On Linux, both Intel/AMD 32 and 64 bits versions exist and you have to pick the correct one. The install packages might be in .deb (for Ubuntu and Debian) and .tar.gz (all distributions). One tricky thing may be the GLIBC (the main general purpose OS library) version: if you try to execute a version of the coapp that has been compiled with a certain version of the GLIBC, on a old Linux distro that has a former GLIB version, it won't work. This is why, for those users, we provide builds of the coapp for GLIBC 2.23 and 2.27. Assuming you are running an up-to-date Linux, the default coapp runs with GLIBC 2.31.

There is currently an issue with latest distributions of Ubuntu. The latest distro version, 22.04, installs Firefox using a new method called snap. It makes the browser run in an isolated sandboxed environment. This might be good for security but then, the browser cannot access the coapp (which is installed out of this sandbox). Mozilla is aware of this issue and should be working on a fix. For now, the workaround consists of installing Firefox manually from a package downloaded from

Hope this helped understanding what works with what.
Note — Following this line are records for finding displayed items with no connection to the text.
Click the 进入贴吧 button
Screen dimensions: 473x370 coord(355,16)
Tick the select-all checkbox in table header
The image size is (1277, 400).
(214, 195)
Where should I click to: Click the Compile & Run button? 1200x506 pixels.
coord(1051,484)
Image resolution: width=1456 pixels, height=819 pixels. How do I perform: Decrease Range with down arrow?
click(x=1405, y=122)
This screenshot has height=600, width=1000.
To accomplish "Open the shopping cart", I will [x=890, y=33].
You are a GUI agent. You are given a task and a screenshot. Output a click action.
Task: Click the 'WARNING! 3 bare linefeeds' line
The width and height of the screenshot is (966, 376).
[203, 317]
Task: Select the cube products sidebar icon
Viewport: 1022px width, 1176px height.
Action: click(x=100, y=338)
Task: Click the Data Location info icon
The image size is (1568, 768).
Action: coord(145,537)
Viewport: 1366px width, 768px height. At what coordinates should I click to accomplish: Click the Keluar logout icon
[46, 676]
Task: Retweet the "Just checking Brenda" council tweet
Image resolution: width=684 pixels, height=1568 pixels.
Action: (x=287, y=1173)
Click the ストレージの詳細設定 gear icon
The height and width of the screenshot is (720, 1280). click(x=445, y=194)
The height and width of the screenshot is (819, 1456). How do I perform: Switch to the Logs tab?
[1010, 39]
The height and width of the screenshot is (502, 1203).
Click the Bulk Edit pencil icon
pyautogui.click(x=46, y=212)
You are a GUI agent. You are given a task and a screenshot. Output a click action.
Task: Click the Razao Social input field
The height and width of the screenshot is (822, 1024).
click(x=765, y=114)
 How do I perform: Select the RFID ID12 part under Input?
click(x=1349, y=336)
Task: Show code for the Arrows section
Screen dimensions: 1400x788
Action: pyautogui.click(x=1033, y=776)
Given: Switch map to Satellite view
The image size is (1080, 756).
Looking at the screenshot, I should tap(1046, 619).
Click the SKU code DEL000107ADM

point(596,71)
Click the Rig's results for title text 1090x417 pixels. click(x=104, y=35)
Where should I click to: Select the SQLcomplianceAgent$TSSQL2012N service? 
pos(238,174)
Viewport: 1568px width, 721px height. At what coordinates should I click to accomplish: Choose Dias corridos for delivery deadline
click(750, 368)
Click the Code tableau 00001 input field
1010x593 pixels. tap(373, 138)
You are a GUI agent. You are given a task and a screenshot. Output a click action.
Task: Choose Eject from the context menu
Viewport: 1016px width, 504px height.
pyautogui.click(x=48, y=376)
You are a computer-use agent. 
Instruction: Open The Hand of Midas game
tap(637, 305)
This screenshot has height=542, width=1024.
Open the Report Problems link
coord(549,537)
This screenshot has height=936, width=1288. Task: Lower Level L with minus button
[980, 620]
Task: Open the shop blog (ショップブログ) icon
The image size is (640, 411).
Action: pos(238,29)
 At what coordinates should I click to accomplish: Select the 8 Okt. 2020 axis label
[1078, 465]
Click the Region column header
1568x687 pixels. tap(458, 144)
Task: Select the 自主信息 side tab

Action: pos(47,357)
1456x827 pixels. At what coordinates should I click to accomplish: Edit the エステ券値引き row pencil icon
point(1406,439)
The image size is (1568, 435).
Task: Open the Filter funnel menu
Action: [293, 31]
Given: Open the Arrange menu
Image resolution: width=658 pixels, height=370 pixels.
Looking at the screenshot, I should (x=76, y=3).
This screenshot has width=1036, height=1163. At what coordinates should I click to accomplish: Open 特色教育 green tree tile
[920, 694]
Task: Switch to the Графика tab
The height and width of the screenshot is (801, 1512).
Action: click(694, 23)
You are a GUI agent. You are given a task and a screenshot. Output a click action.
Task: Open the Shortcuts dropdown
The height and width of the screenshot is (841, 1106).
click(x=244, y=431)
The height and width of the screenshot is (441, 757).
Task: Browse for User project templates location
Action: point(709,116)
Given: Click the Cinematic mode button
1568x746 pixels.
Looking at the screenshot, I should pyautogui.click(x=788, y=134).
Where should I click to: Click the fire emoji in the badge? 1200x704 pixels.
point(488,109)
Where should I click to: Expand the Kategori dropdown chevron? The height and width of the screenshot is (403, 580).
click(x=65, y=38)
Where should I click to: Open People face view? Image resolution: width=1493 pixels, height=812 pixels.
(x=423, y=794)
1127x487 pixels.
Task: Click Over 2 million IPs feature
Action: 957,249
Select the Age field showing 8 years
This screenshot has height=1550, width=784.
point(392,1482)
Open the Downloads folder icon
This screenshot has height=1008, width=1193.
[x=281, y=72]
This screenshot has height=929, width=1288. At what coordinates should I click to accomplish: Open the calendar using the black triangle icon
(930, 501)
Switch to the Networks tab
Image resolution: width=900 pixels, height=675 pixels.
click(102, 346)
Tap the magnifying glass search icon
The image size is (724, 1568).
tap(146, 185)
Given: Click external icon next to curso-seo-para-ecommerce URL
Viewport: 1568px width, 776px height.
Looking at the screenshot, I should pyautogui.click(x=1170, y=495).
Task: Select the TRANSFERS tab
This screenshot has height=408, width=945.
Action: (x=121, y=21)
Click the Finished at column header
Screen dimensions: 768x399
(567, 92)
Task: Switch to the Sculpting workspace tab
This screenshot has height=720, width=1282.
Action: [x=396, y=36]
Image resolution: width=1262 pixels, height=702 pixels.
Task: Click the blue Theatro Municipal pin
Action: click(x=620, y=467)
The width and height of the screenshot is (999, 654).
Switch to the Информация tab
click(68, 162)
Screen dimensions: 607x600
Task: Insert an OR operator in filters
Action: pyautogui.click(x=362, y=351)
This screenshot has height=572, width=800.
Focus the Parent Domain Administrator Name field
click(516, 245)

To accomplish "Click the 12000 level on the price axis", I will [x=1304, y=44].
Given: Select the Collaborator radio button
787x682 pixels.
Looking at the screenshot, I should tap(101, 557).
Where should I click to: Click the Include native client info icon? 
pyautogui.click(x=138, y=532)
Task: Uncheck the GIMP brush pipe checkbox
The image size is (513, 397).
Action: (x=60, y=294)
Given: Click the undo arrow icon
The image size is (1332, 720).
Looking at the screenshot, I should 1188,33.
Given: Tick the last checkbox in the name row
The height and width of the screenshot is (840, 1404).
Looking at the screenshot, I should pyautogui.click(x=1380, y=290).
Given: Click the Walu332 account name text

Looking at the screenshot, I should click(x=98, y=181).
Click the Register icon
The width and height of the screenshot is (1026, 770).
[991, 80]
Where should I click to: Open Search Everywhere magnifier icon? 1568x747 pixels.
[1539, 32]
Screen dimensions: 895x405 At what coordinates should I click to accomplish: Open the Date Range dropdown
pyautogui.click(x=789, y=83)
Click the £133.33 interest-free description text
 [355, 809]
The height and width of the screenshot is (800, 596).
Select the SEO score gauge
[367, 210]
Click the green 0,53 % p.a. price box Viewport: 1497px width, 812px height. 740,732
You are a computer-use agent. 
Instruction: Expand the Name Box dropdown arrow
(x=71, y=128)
Jul 8, 2022, 4:50:47 AMJul 8
to Video DownloadHelper Q&A
Thanks, mig, for the latest posting. I have been using the coapp running under Firefox on Ubuntu. After some manipulation to make the the installed files match the .json in /lib/mozilla/native-message-hosts (see, this has worked successfully. However on upgrade to Ubuntu 22.04 it failed. You confirm what I had begun to assume - that the snap installation is the problem. I tried installing Firefox with apt, but it still did not work. Perhaps I should have tried harder. You suggest a manual install from the Firefox releases catalogue, but I'm afraid I need a little more help to do that. Which version, and what is the procedure for installation? Thanks.